В последние годы появление коронавируса 2 тяжелого острого респираторного синдрома (SARS-CoV-2) как причины глобальной пандемии коронавирусной болезни (COVID-19) и его вариантов, особенно с более высокой трансмиссивностью и значительным уклонением от иммунитета, подчеркнули необходимость разработки новых терапевтических средств в качестве устойчивых решений, помимо вакцинации для борьбы с коронавирусами (CoV). Помимо распознавания рецепторов и проникновения вируса, многообещающими целями для разработки противовирусных препаратов являются члены комплекса репликации/транскрипции SARS-CoV-2. Здесь были всесторонне проанализированы взаимодействующие остатки, которые опосредуют белок-белковые взаимодействия (PPI) nsp10 с nsp16 и nsp14, а также исследованы карты взаимодействия ключевых остатков, энергии взаимодействия, структурные сети и динамика. Nsp10 стимулирует как экзорибонуклеазу nsp14 (ExoN), так и 2'O-метилтрансферазу nsp16 (2'O-MTase). Nsp14 ExoN — это фермент корректуры РНК, который поддерживает точность репликации. 2'O-MTase Nsp16 отвечает за завершение кэпирования РНК, чтобы обеспечить эффективную репликацию и трансляцию, а также выход из врожденной иммунной системы клетки-хозяина. Результаты анализа ИПП предоставили важную информацию, имеющую значение для разработки противовирусных препаратов против SARS-CoV-2. На основе предсказанных общих белок-белковых интерфейсов взаимодействий nsp16-nsp10 и nsp14-nsp10 был разработан набор пептидных ингибиторов с двойной мишенью. Разработанные пептиды были оценены с помощью молекулярного докинга, анализа взаимодействия пептидов с белками и расчета свободной энергии, а затем дополнительно оптимизированы с помощью мутагенеза насыщения in silico. Основываясь на предсказанной эволюционной консервативности взаимодействующих целевых остатков среди CoV, разработанные пептиды могут быть разработаны в качестве ингибиторов панкоронавируса с двойной мишенью.

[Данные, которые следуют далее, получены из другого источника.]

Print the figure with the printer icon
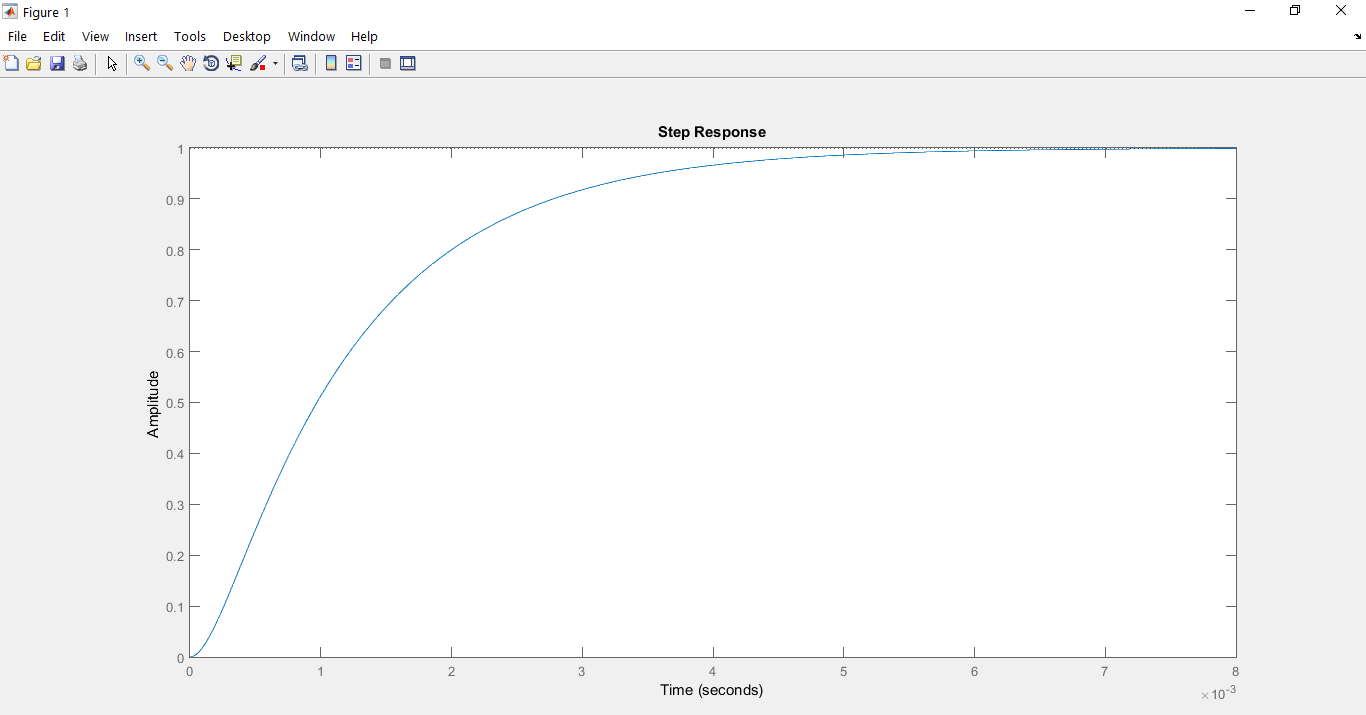 point(80,63)
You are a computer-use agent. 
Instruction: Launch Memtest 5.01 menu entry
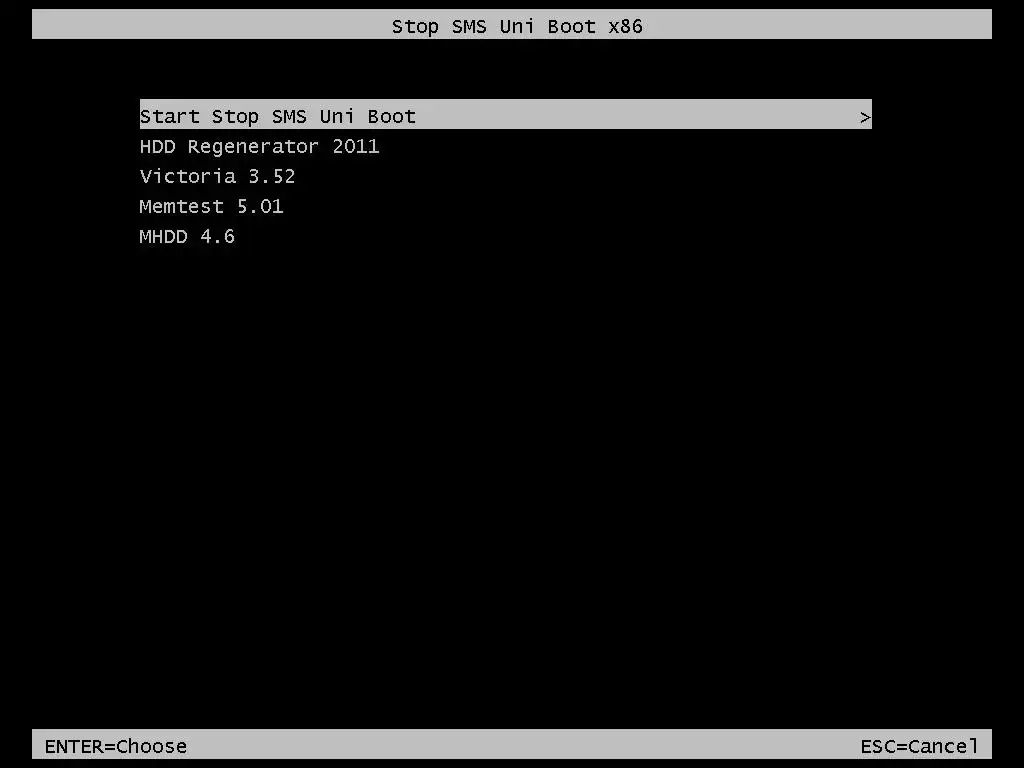click(x=212, y=206)
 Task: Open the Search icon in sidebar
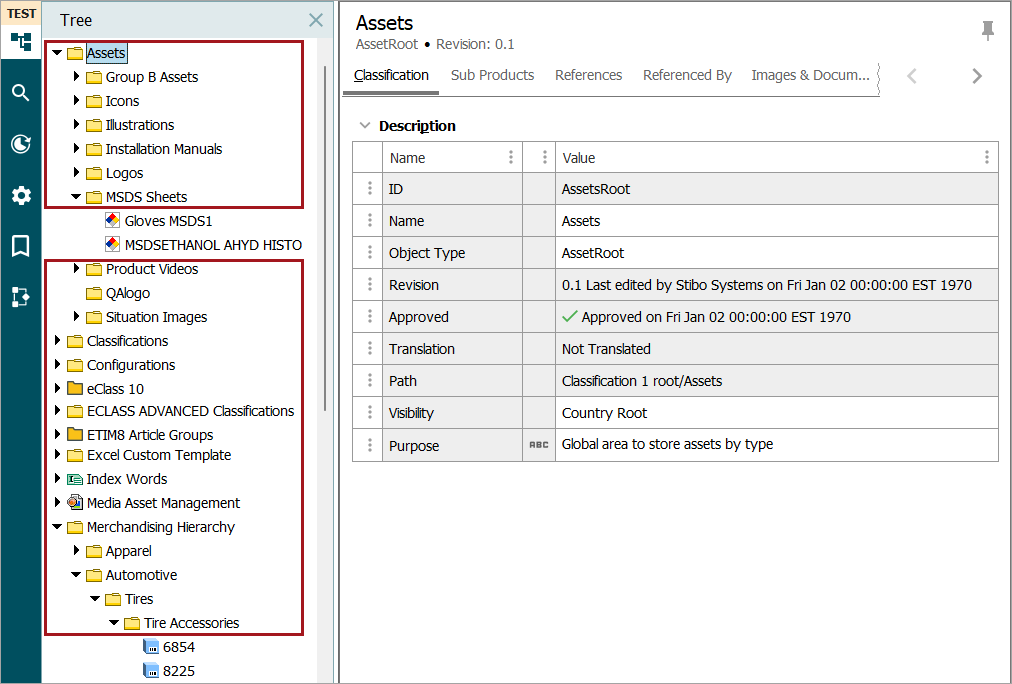[x=20, y=93]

Новая коронавирусная болезнь человека 2019 года (COVID-19), возникшая в результате заражения коронавирусом тяжелого острого респираторного синдрома 2 (SARS-CoV-2)1, стала причиной большого числа подтвержденных случаев смерти во всем мире и глобального экономического кризиса в мире. последние годы. SARS-CoV-2 — это сферический бетакоронавирус с оболочкой, принадлежащий к семейству РНК-вирусов Coronaviridae2. Геном SARS-CoV-2 на 96,2%, 79% и 50% идентичен последовательностям с коронавирусом летучих мышей, коронавирусом тяжелого острого респираторного синдрома (SARS-CoV) и коронавирусом ближневосточного респираторного синдрома (MERS-CoV) соответственно. Появление SARS-CoV-2, а затем его вариантов, особенно вызывающих беспокойство вариантов (ЛОС), вместе с более ранними чрезвычайными ситуациями, связанными с SARS-CoV в 2002–2003 годах с 8096 случаями и 774 смертельными случаями (коэффициент смертности ~ 10%) и MERS. -CoV в 2012 году с 1728 подтвержденными случаями и 624 смертельными случаями (коэффициент смертности ~ 36%)3 доказал, что коронавирусы (CoV) уже давно представляют собой серьезную угрозу для человека. Следует также учитывать патогенность других человеческих CoV, вызывающих простуду, особенно у младенцев и детей4. Ускоренное проникновение SARS-CoV-2 в клетку-хозяин, сравнимое с другими CoV5, и появление варианта Omicron (B.1.1.529) с более высокой заразностью (в 3,2 раза выше, чем у Delta) и значительным уклонением от иммунитета6, а также его недавнее С появлением новых сублиний, таких как BA.4 и BA.5, эффективность существующих вакцин снижается, что способствует повторному заражению и уклонению от вакцинации7. Таким образом, первоначальные вакцины и методы лечения COVID-19 не могли быть пролонгированными решениями. Таким образом, помимо разработки технологий диагностики и наблюдения за SARS-CoV-28,9,10, крайне важно разработать новые методы лечения для борьбы с CoV в качестве устойчивых решений.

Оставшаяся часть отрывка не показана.